▶ **WRITTEN EXERCISE 1**
Answer these from the Percy Hordern biography:
(a) What occupation is listed for him?
(b) Which school did he attend, and in what years?
(c) Whom did his father marry on 17 November 1866?

▶ **READING PASSAGE**
----
Member of New South Wales Legislative Council
- In office 30 August 1921 – 1 April 1926

Personal details
- Born: 1 January 1864 Darlinghurst, New South Wales
- Died: 7 April 1926 (aged 62) Lewisham, New South Wales
- Party: Labor Party
- Spouse: Annie (née Wright)
- Children: 5 daughters and 5 sons
- Occupation: Draper

= Percy Hordern =

Australian politician & businessman (1864–1926)

Percy Grose Hordern (1 January 1864 – 1 April 1926) was an Australian businessman, politician and a member of the New South Wales Legislative Council for the Labor Party. Hordern was a member of the influential Hordern family and for many years ran a drapery business.

==Family and education==
Hordern was born in Darlinghurst, Sydney, Australia, the second son of Edward Hordern (1838–1883) and his wife Emily (ca.1842–1865), née Grose. After the death of his mother, his father married again, on 17 November 1866, to Christiana Matilda Stack. His first home was at 676 George Street, then "Milton House", Darlinghurst Road, then "Chatsworth", Potts Point. Percy attended Newington College from 1874 until 1878, whilst the school was situated at Newington House on the Parramatta River.
----
▶ **RECORDED DATA**
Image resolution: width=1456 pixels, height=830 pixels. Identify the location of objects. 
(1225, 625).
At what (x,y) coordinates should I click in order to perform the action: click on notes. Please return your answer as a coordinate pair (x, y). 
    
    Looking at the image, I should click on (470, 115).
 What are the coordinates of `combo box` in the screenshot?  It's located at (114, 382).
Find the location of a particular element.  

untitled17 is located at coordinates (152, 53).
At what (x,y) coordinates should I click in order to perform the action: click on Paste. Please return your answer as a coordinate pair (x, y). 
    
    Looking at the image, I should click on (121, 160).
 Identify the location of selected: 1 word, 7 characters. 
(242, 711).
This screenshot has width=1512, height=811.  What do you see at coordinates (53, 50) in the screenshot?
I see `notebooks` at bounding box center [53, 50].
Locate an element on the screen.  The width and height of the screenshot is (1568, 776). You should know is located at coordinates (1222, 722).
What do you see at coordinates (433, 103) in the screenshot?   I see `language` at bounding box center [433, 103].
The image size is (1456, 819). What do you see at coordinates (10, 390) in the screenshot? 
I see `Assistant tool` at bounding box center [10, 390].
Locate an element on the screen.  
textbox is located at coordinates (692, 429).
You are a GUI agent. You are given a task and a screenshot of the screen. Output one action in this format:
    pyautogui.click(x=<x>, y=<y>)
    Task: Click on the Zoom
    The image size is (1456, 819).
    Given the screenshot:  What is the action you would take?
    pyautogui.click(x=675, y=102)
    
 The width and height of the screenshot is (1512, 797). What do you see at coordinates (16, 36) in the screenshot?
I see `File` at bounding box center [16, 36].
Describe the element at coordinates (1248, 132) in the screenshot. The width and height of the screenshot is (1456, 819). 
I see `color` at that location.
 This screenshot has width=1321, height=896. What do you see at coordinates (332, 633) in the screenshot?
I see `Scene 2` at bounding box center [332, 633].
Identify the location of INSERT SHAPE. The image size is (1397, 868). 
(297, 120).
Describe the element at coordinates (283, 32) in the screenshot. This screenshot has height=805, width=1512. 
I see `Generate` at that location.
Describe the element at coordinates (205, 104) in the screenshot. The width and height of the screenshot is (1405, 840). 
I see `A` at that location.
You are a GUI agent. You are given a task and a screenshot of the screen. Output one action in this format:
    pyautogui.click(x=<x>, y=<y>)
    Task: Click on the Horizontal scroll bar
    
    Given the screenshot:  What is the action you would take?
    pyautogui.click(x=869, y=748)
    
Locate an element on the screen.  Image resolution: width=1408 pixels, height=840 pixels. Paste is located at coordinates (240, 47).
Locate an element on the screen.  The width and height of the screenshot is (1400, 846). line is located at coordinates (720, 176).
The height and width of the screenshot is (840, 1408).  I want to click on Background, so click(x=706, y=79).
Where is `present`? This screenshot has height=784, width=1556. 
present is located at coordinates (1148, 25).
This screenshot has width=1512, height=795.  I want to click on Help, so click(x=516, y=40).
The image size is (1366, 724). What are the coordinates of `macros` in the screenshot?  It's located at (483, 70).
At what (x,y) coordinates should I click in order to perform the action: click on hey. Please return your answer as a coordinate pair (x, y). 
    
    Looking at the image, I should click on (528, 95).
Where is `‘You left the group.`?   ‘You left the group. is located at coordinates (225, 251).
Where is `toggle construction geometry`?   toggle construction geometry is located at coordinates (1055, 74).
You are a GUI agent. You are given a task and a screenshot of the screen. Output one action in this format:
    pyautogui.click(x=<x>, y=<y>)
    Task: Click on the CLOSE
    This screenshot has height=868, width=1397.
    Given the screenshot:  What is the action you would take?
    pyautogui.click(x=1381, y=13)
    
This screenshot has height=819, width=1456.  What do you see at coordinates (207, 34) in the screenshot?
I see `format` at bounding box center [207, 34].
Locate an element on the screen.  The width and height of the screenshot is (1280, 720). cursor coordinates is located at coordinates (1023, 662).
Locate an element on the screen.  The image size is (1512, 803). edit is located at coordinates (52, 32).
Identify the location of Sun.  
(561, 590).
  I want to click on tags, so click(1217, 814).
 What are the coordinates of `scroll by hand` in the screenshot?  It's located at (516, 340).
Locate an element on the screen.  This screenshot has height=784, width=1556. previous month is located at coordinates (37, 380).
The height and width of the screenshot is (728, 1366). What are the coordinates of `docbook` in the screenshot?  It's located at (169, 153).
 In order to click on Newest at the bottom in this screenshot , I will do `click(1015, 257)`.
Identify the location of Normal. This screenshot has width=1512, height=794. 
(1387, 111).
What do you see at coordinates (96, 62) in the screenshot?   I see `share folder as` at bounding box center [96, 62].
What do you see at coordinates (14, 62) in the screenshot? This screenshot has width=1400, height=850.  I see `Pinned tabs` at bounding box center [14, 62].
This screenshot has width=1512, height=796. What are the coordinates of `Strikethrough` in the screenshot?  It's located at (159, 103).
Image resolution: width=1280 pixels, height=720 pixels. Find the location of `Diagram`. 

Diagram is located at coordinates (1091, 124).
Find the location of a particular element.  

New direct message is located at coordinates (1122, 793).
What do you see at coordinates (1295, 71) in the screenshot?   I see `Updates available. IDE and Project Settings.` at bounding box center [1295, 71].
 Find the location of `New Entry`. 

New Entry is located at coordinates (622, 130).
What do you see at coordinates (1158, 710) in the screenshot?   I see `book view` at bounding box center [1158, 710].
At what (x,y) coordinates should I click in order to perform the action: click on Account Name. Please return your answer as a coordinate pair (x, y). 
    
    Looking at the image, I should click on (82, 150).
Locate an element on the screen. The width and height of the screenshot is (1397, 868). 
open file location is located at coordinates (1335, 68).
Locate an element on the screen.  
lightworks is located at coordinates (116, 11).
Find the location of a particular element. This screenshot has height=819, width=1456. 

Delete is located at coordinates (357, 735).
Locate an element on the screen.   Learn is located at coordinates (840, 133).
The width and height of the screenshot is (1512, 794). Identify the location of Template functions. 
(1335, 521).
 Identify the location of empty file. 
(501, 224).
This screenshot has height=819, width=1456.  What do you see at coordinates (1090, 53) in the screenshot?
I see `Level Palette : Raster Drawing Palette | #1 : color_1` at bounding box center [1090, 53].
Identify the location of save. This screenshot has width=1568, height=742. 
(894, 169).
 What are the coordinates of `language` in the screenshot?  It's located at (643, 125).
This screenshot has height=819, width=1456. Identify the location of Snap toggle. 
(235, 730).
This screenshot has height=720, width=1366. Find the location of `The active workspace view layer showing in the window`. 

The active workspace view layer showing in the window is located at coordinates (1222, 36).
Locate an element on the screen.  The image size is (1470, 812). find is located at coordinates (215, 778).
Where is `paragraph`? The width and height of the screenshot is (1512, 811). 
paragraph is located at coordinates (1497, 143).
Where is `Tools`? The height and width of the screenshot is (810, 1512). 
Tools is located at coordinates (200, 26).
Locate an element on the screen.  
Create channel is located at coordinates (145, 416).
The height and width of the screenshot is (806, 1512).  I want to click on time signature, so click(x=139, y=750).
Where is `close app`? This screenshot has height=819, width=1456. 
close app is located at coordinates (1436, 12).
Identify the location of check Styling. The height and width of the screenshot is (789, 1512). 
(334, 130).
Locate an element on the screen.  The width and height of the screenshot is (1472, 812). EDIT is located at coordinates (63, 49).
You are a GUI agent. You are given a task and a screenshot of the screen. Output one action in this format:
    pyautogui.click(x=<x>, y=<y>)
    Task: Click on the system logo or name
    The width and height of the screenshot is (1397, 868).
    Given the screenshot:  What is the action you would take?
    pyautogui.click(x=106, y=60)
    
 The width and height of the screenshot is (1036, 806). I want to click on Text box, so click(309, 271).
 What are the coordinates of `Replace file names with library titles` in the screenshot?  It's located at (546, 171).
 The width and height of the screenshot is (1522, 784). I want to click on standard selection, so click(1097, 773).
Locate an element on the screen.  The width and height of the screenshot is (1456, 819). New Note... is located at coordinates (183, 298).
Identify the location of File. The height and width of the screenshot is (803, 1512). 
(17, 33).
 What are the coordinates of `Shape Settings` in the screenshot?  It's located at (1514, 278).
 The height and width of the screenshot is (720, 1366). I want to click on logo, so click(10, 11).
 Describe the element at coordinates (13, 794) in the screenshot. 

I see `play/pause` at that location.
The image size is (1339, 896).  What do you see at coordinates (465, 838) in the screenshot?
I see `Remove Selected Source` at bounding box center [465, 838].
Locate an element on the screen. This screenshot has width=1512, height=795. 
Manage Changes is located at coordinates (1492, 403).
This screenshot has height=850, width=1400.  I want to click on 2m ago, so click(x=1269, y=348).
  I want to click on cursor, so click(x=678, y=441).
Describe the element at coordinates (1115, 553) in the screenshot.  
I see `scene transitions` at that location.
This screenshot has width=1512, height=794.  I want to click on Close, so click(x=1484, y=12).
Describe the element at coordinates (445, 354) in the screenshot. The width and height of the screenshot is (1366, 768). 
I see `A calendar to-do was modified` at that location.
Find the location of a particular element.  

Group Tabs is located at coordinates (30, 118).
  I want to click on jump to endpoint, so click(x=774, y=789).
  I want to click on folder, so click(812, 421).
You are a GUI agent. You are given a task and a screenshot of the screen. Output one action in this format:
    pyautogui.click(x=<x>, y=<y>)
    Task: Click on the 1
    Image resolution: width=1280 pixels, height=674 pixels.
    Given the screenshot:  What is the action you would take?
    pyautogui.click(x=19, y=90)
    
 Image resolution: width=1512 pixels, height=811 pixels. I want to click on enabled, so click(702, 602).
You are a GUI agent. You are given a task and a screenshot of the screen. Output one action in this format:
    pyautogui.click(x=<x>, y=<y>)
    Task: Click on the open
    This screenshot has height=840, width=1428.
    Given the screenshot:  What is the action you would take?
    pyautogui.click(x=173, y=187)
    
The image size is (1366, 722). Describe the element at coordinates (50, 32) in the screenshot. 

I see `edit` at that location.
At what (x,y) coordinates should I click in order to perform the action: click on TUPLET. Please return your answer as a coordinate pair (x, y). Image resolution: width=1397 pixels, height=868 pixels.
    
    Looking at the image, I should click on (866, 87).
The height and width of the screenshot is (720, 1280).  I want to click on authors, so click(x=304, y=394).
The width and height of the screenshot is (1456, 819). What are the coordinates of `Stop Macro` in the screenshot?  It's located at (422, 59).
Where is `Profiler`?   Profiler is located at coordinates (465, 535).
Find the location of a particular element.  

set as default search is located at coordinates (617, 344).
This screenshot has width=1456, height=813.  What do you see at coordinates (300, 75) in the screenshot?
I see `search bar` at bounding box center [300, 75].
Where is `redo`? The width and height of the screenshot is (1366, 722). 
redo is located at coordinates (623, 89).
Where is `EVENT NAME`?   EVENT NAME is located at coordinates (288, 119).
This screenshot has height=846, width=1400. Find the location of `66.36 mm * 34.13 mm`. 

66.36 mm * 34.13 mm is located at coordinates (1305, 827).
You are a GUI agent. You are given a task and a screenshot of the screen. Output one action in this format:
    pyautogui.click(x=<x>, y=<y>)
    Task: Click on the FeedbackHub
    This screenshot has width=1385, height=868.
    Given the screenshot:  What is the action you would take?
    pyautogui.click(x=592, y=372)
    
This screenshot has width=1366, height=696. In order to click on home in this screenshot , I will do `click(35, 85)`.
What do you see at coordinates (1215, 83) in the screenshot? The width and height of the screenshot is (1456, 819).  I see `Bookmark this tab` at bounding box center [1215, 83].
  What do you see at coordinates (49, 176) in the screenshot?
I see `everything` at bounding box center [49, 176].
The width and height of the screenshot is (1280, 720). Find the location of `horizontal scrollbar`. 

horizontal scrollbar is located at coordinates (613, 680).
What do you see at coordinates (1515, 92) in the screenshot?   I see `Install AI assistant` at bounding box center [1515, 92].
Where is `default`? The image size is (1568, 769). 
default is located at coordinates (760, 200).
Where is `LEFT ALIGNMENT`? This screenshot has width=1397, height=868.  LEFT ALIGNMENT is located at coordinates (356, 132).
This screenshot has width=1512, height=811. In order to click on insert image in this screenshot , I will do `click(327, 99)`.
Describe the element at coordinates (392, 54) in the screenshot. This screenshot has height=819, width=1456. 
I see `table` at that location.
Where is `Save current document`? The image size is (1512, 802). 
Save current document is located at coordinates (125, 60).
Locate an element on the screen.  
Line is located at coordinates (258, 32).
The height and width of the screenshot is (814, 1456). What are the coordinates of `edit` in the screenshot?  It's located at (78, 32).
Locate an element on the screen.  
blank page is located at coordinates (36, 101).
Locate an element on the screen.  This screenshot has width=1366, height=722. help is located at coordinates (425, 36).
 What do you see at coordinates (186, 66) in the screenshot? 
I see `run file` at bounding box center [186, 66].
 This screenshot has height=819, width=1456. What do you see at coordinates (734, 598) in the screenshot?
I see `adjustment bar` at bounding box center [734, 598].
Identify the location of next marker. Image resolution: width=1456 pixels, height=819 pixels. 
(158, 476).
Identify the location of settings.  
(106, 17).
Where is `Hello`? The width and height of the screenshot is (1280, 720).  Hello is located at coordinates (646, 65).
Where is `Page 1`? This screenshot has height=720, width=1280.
----
▶ **WRITTEN EXERCISE 2**
Print the stretch of rows from the first row through the line that contains "center [10, 390].", exactly as the rows give them.

▶ **RESPONSE 1**
(a) Draper
(b) Newington College, from 1874 until 1878
(c) Christiana Matilda Stack

▶ **RESPONSE 2**
Image resolution: width=1456 pixels, height=830 pixels. Identify the location of objects. 
(1225, 625).
At what (x,y) coordinates should I click in order to perform the action: click on notes. Please return your answer as a coordinate pair (x, y). 
    
    Looking at the image, I should click on (470, 115).
 What are the coordinates of `combo box` in the screenshot?  It's located at (114, 382).
Find the location of a particular element.  

untitled17 is located at coordinates (152, 53).
At what (x,y) coordinates should I click in order to perform the action: click on Paste. Please return your answer as a coordinate pair (x, y). 
    
    Looking at the image, I should click on (121, 160).
 Identify the location of selected: 1 word, 7 characters. 
(242, 711).
This screenshot has width=1512, height=811.  What do you see at coordinates (53, 50) in the screenshot?
I see `notebooks` at bounding box center [53, 50].
Locate an element on the screen.  The width and height of the screenshot is (1568, 776). You should know is located at coordinates (1222, 722).
What do you see at coordinates (433, 103) in the screenshot?   I see `language` at bounding box center [433, 103].
The image size is (1456, 819). What do you see at coordinates (10, 390) in the screenshot? 
I see `Assistant tool` at bounding box center [10, 390].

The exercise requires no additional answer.